Entonces ella le cogió la mano y permanecieron

algún tiempo con los dedos entrelazados, como

el primer día en los comicios. Por un gesto de orgullo,

Rodolfo luchaba por no enternecerse. Pero desplomándose

sobre su pecho, ella le dijo: —¿Cómo

querías que viviese sin ti? ¡No es posible

desacostumbrarse de 1a felicidad! ¡Estaba

desesperada!, ¡creí morir! Te contaré todo esto, ya

verás. ¡Y tú... has huido de mí!... Pues, desde hacía

tres años, él había evitado cuidadosamente encontrarse

con ella por esa cobardía natural que caracteriza

al sexo fuerte; y Emma continuaba con graciosos

gestos de cabeza, más mimosa que una gata

en celo:

—Tú quieres a otras, confiésalo. ¡Oh! ¡Lo comprendo,

vamos!, las disculpo; las habrás seducido,

como me sedujiste a mí. ¡Tú eres un hombre!, tienes

todo lo que hace falta para hacerte querer. Pero

nosotros reanudaremos, ¿verdad?, ¡nos amaremos!

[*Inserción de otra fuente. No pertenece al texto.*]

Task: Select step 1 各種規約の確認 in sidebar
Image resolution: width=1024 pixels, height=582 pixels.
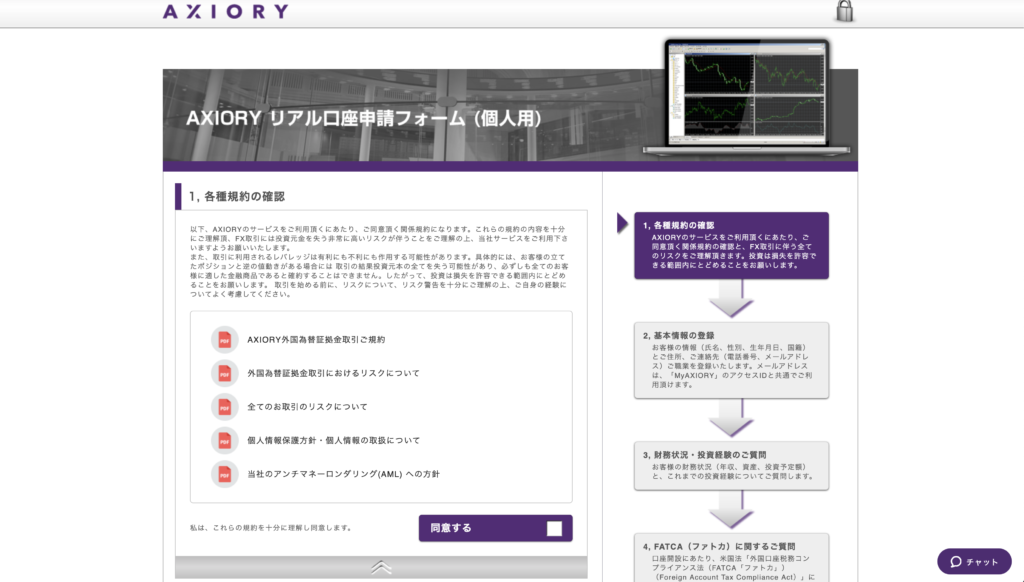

¡Fíjate, me río, soy feliz! ¡Pero habla!

Y tenía un aspecto encantador, con aquella

mirada en la que temblaba una lágrima como el

agua de una tormenta en un cáliz azul.

Rodolfo la sentó sobre sus rodillas y acarició

con el revés de su mano sus bandós lisos, en los que

a la claridad del crepúsculo se reflejaba como una

flecha de oro un último rayo de sol. Emma inclinaba

la frente; él terminó besándola en los párpados,

muy suavemente, con la punta de los labios.

—¡Pero tú has llorado! — le dijo—. ¿Por qué?